POLECENIE 1
Przepisz bez zmian fragment wierszy danych. Zacznij od wiersza zawierającego "Where should I click to: Expand" i zakończ na wierszu zawierającym "point(511,396)", uwzględniając oba te wiersze.

03 listopada 2022

Udostępnij znajomym:

W obecności 93,767 kibiców na stadionie AT@T w Arlington w stanie Teksas drużyna Chicago Bears doznała dotkliwej porażki, ulegając miejscowym Kowbojom z Dallas 29:49. Wśród wielotysięcznej widowni na teksańskim stadionie dało się zauważyć bardzo liczną grupę kibiców chicagowskiej drużyny, która wspierała swoich ulubieńców z pełnym zaangażowaniem.

Tego zaangażowania nie dało się niestety zauważyć w grze obrony Bears, która pozwoliła zespołowi z Teksasu na zdobycie 28 punktów w pierwszej połowie meczu, a 49 w całym spotkaniu.

Obrona Chicago, dowodzona przez defensywnego koordynatora Alana Williamsa, pozwoliła Teksańczykom na zdobycie aż 442 jardów w całym meczu, co spowodowało, że Niedźwiedzie musiały „gonić” wynik przez cały czas rozgrywanego spotkania.

Natomiast ofensywa Dallas wręcz eksplodowała wykorzystując wyjątkowo słabą dyspozycję obrony chicagowskiej tego popołudnia i zakończyła pierwsze cztery rajdy przyłożeniami. Na szczególne wyróżnienie zasłużył Tony Pollard, który biegając z piłką zdobył dla Kowboi 131 jardów i 3 przyłożenia.

POLECENIE 2
Podaj wszystkie nazwy miast i stanów występujące w artykule o meczu Chicago Bears z Dallas.

DOSTARCZONE DANE
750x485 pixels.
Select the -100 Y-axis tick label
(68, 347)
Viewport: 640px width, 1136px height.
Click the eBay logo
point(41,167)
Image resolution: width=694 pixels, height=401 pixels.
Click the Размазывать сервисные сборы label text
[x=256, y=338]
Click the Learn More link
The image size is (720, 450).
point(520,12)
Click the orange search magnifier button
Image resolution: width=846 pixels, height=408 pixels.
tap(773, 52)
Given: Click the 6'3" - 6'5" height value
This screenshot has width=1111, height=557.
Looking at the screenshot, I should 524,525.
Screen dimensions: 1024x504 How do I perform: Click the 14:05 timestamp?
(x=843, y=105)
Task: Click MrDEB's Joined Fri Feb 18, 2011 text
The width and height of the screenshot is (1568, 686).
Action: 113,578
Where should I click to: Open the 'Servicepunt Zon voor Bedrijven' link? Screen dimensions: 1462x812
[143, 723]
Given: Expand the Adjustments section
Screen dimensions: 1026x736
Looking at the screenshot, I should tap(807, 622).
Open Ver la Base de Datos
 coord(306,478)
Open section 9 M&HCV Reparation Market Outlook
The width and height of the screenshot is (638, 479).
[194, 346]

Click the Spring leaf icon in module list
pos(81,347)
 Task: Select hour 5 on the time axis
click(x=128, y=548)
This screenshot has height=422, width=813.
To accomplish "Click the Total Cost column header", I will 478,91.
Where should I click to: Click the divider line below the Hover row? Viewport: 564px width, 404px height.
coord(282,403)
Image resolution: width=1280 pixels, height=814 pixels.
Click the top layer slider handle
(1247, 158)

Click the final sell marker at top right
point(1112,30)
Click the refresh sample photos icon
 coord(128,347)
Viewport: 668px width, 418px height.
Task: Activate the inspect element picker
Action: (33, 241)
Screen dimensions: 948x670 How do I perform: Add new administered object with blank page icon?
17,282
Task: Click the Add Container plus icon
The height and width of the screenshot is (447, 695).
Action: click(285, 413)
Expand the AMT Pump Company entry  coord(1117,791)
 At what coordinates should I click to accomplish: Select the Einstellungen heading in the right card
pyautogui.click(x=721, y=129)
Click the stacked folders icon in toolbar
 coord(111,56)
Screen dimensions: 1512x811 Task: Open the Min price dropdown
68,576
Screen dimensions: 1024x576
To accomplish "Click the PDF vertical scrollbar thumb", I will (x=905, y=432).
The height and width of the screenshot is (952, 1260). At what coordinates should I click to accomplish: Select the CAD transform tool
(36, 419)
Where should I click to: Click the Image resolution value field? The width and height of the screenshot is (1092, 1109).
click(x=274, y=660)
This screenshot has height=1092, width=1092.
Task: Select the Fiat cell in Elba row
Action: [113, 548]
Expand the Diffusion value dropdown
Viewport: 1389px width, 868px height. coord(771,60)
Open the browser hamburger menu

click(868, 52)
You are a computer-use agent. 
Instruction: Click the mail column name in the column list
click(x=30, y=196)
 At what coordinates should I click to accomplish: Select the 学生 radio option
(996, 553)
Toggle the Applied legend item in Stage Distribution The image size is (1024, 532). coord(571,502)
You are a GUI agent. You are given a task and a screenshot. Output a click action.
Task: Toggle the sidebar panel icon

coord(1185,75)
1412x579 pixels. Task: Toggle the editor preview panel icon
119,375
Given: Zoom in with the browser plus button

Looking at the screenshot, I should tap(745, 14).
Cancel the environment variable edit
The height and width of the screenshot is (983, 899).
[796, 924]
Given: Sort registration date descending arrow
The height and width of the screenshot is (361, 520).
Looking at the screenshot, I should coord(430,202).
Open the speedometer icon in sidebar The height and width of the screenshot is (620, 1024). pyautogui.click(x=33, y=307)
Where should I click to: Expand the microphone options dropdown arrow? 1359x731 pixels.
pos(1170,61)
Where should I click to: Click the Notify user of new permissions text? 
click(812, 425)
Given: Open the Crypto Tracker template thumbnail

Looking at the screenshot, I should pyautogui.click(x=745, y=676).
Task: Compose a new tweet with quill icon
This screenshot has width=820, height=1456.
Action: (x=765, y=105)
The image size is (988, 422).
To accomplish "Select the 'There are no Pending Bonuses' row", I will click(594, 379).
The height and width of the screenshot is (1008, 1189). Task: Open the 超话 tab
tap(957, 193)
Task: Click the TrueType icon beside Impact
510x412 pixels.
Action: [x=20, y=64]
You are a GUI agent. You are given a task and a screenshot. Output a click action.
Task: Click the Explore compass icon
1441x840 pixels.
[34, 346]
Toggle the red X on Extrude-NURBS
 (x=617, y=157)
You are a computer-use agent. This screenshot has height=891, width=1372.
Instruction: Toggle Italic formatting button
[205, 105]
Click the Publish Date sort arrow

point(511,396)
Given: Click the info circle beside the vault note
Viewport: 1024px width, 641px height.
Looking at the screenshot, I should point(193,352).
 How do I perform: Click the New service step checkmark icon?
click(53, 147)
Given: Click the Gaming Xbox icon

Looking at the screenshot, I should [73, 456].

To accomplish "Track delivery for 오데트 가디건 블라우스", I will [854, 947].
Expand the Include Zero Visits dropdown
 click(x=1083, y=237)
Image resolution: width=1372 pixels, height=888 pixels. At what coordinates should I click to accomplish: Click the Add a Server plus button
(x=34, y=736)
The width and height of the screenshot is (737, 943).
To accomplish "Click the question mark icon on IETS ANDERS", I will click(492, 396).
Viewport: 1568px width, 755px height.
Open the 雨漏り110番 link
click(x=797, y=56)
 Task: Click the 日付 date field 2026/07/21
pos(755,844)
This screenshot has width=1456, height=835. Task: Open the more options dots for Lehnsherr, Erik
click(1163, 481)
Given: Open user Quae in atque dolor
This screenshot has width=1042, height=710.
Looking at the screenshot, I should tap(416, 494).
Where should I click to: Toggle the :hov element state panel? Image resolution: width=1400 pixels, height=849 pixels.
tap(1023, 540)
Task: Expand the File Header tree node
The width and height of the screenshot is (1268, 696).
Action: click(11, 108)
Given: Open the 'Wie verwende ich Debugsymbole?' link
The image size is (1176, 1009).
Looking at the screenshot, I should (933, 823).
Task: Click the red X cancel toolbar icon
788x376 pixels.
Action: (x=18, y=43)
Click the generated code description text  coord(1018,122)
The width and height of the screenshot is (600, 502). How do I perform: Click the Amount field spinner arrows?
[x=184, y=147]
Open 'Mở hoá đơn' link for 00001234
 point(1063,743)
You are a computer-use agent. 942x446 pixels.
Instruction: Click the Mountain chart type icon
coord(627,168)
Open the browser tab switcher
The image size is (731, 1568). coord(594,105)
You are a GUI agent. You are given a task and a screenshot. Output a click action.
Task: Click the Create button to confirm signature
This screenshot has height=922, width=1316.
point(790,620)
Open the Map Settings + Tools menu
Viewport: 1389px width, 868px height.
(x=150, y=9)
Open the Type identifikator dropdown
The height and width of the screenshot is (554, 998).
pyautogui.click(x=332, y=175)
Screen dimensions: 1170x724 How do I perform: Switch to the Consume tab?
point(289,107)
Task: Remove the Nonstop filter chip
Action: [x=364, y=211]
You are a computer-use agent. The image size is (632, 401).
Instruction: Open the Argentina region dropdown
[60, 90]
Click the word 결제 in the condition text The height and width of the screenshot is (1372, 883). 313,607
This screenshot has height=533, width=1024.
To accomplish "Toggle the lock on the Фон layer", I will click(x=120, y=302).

POPRAWNA ODPOWIEDŹ 1
Where should I click to: Expand the microphone options dropdown arrow? 1359x731 pixels.
pos(1170,61)
Where should I click to: Click the Notify user of new permissions text? 
click(812, 425)
Given: Open the Crypto Tracker template thumbnail

Looking at the screenshot, I should pyautogui.click(x=745, y=676).
Task: Compose a new tweet with quill icon
This screenshot has width=820, height=1456.
Action: (x=765, y=105)
The image size is (988, 422).
To accomplish "Select the 'There are no Pending Bonuses' row", I will click(594, 379).
The height and width of the screenshot is (1008, 1189). Task: Open the 超话 tab
tap(957, 193)
Task: Click the TrueType icon beside Impact
510x412 pixels.
Action: [x=20, y=64]
You are a GUI agent. You are given a task and a screenshot. Output a click action.
Task: Click the Explore compass icon
1441x840 pixels.
[34, 346]
Toggle the red X on Extrude-NURBS
 (x=617, y=157)
You are a computer-use agent. This screenshot has height=891, width=1372.
Instruction: Toggle Italic formatting button
[205, 105]
Click the Publish Date sort arrow

point(511,396)

POPRAWNA ODPOWIEDŹ 2
Arlington, Teksas, Chicago, Dallas